§ ACTIVITY
A picture-free, exact copy of all the records below is the goal.

§ Saved entries
···

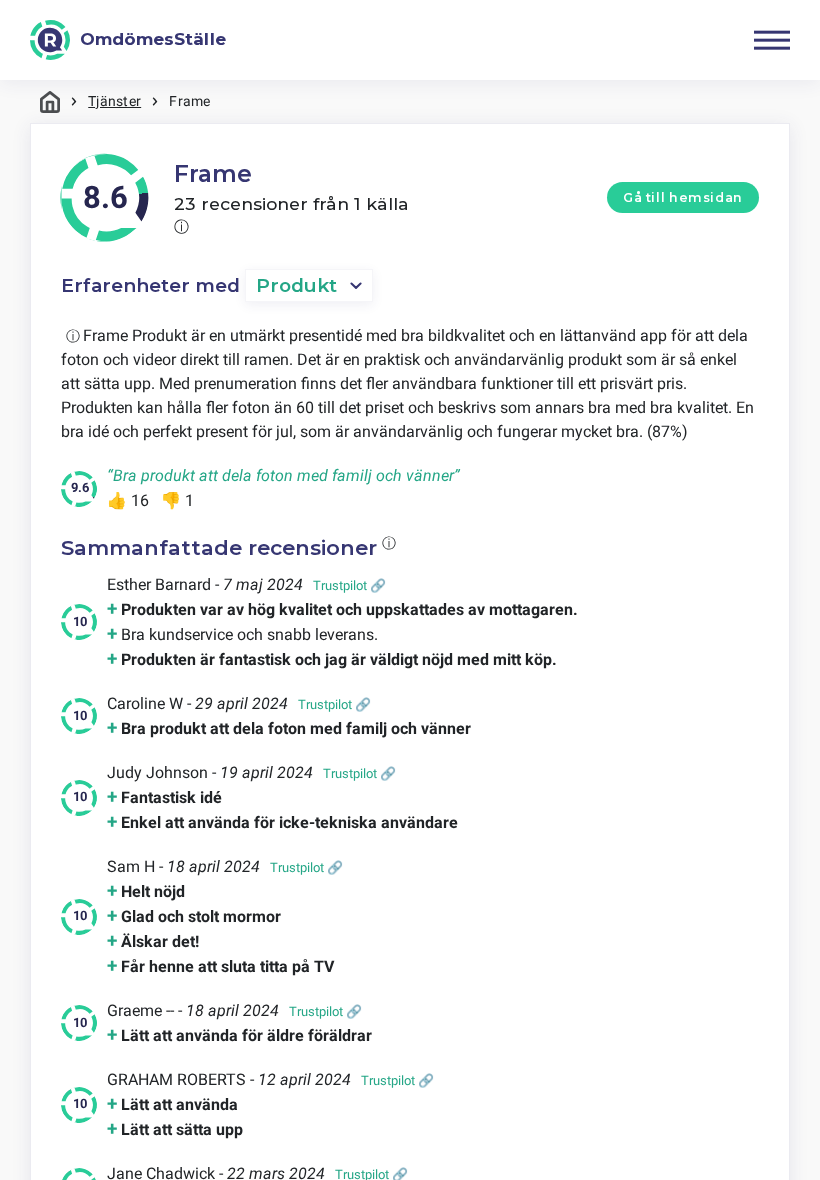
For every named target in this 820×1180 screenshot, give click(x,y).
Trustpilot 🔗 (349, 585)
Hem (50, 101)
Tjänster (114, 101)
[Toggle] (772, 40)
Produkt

···

§ TASK RESPONSE
For every named target in this 820×1180 screenshot, give click(x,y).
Trustpilot 🔗 (349, 585)
Hem (50, 101)
Tjänster (114, 101)
[Toggle] (772, 40)
Produkt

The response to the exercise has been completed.